— Work task —
Only the number is wanted: how many lines of these entries contain the word "post"?

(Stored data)
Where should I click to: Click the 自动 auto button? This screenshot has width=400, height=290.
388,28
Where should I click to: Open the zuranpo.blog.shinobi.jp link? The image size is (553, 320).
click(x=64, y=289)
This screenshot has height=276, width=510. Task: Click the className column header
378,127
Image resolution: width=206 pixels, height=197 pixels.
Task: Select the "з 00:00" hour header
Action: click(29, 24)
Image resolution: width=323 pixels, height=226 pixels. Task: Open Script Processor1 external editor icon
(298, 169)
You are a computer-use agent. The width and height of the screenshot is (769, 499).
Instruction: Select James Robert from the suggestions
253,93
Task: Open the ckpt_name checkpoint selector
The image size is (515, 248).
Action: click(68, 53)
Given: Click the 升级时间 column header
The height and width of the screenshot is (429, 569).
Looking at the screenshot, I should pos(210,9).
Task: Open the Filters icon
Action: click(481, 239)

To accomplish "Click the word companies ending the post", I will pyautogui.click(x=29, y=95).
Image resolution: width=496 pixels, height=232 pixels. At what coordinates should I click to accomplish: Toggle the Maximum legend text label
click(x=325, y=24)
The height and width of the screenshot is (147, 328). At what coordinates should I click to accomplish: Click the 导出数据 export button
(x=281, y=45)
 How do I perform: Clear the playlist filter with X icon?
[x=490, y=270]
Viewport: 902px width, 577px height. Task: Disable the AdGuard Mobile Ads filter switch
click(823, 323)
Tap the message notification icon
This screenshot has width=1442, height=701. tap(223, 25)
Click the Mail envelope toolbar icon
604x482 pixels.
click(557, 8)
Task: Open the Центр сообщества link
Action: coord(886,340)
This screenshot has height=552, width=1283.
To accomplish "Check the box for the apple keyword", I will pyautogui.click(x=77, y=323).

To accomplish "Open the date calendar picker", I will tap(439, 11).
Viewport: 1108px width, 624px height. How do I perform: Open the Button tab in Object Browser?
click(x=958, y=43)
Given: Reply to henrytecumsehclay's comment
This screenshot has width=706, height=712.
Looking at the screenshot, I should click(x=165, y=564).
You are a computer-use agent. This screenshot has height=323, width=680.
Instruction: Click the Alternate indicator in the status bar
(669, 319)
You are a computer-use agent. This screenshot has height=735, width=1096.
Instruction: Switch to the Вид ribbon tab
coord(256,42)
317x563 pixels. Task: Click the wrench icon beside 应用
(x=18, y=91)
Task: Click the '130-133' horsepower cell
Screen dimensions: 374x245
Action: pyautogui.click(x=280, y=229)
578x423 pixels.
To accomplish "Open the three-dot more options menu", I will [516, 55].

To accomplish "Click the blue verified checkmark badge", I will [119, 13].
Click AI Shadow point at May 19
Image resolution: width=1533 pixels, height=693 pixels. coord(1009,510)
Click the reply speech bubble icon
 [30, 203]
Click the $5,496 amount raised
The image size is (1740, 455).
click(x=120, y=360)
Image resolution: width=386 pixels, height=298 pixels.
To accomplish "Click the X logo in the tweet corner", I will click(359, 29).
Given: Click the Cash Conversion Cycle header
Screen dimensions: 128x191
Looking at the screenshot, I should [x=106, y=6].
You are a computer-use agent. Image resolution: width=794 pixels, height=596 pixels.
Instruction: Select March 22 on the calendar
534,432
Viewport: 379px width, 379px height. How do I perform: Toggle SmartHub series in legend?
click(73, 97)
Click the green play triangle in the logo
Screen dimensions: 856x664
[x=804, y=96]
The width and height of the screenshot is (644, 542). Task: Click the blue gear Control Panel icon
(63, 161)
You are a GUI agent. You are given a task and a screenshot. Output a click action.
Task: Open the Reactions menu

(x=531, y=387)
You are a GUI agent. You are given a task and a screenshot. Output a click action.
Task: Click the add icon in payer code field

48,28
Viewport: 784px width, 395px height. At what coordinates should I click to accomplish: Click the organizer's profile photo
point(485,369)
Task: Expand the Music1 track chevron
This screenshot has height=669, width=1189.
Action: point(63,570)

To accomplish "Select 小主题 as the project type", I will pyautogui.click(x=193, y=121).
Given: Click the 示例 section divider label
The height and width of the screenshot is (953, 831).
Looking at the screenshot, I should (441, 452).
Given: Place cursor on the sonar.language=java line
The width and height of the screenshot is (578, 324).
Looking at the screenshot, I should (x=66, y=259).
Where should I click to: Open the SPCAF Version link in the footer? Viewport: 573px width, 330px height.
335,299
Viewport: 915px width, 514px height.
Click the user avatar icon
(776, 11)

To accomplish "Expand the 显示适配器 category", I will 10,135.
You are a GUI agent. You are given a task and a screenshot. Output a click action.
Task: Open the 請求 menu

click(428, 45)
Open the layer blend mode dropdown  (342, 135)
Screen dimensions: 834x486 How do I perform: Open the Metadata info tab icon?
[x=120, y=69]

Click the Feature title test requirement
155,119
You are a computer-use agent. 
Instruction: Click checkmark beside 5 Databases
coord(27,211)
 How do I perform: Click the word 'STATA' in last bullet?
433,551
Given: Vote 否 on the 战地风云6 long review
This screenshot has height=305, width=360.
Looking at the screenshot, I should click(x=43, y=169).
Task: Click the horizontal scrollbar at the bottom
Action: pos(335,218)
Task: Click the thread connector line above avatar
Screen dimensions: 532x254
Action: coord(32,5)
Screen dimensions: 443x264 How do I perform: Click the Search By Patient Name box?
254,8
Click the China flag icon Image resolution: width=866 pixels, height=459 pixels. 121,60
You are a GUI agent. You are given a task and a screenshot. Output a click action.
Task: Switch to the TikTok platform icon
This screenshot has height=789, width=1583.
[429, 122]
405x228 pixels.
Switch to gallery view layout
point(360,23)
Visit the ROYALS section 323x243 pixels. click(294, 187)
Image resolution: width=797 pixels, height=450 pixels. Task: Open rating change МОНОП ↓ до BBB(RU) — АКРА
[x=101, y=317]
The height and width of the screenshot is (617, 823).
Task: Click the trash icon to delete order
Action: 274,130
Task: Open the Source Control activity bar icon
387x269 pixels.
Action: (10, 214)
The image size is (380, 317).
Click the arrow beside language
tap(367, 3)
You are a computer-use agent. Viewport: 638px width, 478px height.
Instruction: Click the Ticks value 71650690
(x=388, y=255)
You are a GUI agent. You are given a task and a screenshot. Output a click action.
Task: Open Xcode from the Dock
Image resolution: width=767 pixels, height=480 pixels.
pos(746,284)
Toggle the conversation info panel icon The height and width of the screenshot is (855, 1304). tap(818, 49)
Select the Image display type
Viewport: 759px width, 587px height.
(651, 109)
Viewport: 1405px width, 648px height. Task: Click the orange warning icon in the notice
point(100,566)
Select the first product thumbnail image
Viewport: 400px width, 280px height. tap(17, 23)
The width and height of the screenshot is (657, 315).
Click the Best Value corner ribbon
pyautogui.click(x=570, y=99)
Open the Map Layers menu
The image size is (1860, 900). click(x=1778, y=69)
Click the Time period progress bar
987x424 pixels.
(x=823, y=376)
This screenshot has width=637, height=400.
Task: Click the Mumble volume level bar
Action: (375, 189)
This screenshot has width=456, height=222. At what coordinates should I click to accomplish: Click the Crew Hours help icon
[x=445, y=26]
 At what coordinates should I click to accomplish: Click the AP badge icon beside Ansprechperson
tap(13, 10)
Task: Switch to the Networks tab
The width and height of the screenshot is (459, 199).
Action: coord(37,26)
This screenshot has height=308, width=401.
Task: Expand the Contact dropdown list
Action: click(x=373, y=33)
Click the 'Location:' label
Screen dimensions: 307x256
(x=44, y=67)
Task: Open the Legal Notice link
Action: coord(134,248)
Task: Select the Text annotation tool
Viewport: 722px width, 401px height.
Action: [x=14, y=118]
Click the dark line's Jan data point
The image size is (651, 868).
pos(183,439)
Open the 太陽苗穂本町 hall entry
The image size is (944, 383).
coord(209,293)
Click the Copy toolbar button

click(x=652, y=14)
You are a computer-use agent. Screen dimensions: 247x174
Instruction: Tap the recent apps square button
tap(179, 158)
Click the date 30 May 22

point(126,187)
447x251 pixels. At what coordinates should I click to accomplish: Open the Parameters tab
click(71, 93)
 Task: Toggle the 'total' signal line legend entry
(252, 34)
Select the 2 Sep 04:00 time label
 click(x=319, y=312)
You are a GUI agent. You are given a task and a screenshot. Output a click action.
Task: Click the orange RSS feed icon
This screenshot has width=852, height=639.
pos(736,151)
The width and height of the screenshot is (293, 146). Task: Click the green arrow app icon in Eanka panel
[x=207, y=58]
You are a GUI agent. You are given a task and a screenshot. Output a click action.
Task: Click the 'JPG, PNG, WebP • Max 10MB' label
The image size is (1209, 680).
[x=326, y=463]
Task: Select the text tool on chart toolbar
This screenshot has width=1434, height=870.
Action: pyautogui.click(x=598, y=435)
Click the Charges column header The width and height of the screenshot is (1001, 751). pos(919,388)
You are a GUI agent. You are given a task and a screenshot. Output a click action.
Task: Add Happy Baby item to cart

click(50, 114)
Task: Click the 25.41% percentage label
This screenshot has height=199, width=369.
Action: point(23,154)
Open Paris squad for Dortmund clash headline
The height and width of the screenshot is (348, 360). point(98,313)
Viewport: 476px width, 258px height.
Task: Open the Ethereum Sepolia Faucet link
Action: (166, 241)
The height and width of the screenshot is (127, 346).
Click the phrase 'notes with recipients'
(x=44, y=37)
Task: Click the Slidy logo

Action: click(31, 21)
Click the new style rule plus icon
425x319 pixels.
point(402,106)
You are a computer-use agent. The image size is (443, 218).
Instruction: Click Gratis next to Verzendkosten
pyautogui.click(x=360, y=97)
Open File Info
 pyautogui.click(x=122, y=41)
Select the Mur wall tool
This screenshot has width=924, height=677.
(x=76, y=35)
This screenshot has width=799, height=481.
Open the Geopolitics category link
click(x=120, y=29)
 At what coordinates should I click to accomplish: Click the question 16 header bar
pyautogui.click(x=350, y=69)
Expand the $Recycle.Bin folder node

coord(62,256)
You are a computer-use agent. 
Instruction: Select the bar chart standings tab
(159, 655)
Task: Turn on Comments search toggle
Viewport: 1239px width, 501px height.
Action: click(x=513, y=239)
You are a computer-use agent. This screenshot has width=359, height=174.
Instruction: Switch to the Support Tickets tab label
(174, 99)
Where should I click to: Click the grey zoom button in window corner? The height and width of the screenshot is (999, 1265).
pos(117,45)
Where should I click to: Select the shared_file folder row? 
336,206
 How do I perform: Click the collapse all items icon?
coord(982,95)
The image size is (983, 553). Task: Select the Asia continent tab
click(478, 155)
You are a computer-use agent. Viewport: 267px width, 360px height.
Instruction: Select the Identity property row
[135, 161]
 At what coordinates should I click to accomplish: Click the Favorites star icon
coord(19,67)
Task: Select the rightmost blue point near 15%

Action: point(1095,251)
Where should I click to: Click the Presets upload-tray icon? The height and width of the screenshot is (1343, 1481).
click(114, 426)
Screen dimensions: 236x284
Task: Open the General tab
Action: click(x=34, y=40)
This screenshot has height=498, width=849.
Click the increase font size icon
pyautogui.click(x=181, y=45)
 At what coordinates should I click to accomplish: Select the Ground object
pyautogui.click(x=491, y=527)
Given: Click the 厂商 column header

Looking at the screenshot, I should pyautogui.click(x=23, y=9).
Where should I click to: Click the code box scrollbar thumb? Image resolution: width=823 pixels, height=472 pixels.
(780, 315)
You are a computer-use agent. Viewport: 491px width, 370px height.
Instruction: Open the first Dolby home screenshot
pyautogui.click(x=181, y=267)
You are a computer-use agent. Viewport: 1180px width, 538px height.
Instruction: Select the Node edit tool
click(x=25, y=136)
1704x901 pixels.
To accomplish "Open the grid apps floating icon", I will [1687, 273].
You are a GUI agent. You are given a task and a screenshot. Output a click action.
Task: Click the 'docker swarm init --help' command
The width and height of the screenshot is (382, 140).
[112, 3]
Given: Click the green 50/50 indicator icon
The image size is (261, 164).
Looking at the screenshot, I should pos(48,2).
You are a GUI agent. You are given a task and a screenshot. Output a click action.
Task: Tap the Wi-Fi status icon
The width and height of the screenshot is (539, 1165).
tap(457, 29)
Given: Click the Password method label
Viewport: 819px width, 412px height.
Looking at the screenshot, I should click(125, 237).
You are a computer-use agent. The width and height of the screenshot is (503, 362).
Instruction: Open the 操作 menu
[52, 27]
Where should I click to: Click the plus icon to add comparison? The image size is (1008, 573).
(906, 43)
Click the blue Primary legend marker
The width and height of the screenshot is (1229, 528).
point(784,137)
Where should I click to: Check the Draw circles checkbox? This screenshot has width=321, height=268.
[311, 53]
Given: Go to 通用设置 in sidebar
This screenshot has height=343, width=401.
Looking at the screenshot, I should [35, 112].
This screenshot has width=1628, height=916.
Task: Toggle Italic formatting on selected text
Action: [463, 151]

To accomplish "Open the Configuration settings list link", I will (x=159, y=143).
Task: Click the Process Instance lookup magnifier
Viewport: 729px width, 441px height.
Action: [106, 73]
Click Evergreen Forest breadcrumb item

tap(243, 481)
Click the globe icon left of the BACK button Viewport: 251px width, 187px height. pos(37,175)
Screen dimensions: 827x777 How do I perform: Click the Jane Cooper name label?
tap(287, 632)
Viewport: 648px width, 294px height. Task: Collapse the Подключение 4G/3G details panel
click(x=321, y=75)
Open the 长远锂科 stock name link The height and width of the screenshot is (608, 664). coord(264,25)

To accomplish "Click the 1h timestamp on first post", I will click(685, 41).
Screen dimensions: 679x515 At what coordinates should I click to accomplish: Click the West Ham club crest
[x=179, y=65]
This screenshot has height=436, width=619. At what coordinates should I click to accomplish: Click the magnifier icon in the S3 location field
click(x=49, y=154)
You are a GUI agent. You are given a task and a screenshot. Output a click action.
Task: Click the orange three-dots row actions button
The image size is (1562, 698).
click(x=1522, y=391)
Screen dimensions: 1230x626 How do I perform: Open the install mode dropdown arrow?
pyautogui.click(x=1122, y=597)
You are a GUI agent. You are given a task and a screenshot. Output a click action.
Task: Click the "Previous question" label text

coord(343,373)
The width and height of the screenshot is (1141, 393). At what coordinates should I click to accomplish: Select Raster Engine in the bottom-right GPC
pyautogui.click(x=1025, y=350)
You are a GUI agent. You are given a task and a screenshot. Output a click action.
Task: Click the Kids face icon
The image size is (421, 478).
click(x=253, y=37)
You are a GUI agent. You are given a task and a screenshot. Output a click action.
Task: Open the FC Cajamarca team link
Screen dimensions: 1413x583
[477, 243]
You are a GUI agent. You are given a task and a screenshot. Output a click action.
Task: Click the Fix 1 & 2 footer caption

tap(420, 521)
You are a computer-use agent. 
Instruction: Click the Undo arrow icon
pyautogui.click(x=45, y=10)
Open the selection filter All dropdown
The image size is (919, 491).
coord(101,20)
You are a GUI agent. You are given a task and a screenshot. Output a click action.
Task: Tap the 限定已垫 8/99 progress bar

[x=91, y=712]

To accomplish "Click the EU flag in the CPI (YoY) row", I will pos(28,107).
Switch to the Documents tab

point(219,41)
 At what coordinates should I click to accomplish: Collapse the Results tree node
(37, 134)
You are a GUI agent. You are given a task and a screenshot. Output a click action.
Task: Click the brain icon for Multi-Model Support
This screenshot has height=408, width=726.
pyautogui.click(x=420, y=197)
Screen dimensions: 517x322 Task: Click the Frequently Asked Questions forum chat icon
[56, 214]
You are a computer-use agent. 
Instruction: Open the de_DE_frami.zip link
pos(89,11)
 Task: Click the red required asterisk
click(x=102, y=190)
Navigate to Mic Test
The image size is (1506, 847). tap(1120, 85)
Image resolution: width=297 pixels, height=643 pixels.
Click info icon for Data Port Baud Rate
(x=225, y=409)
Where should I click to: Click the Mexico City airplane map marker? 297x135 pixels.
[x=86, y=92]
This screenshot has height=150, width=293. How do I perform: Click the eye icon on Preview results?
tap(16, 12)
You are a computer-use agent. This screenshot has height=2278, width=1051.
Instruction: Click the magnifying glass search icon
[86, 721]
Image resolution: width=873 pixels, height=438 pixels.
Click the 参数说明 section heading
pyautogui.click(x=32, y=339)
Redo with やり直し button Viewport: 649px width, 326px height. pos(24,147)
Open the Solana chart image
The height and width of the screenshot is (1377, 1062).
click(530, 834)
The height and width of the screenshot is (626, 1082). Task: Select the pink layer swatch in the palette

— Expected answer —
2